Background information
- Enterprise A wants to focus on its business systems and only act as the owner of Message Queue for Apache Kafka. Enterprise A can authorize Enterprise B to maintain, monitor, and manage Message Queue for Apache Kafka.
- If an employee joins or leaves Enterprise B, no permission change is required. Enterprise B can grant its RAM users fine-grained permissions on cloud resources of Enterprise A. The RAM user credentials can be assigned to either employees or applications.
- If the agreement between Enterprise A and Enterprise B ends, Enterprise A can revoke the permissions from Enterprise B.
Step 1: Enterprise A creates a RAM role
Use the Alibaba Cloud account of Enterprise A to log on to the RAM console, and create a RAM role for the Alibaba Cloud account of Enterprise B.
Step 2: Enterprise A grants permissions to the RAM role
Assign the RAM role the permission to access Message Queue for Apache Kafka of Enterprise A. The permission is granted to Enterprise B.
Step 3: Enterprise B creates a RAM user
Use the Alibaba Cloud account of Enterprise B to log on to the RAM console and create a RAM user.
Step 4: Enterprise B grants permissions to the RAM user
Assign the AliyunSTSAssumeRoleAccess permission to the RAM user.
- In the left-side pane, choose .
- On the Users page, find the RAM user and click Add Permissions in the Actions column.
- In Select Policy section of the Add Permissions dialog box, click System Policy, enter AliyunSTSAssumeRoleAccess in the search box, click the policy to add it to the Selected list, and then click OK.
- In the Add Permissions dialog box, view the authorization information and click Complete.
What to do next
The RAM user of Enterprise B can access Message Queue for Apache Kafka of Enterprise A in the following ways:
- Console
- Open the RAM User Logon page in your browser.
- On the RAM User Logon page, enter the name of the RAM user, click Next, enter the password, and then click Login.

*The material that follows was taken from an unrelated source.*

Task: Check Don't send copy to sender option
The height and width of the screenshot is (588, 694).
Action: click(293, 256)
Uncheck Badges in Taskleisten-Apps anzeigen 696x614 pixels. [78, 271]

Note The logon name of the RAM user is in the format of <$username>@<$AccountAlias> or <$username>@<$AccountAlias>.onaliyun.com. <$AccountAlias> is the account alias. If no account alias is set, the ID of the Alibaba Cloud account is used.
- On the RAM user center page, move the pointer to the profile in the upper-right corner and click Switch Role.
- On the Alibaba Cloud - Switch Role page, set the enterprise alias or default domain name of Enterprise A, and the RAM
role name, and click Switch.
Note
- Enterprise alias: Use the Alibaba Cloud account of Enterprise A to log on to the Alibaba Cloud user center, move the pointer over the profile picture in the upper-right corner, and view the value on the floating layer.
- Default domain name: Use the Alibaba Cloud account of Enterprise A to log on to the RAM console. On the Settings page, click the Advanced tab to view the default domain name.
- API
- Call the AssumeRole operation to obtain the AccessKey ID, AccessKey secret, and SecurityToken. SecurityToken is the temporary security token. For more information, see AssumeRole.
- Use the obtained AccessKey ID, AccessKey secret, and SecurityToken to call an API operation in the code to access Message Queue for Apache Kafka.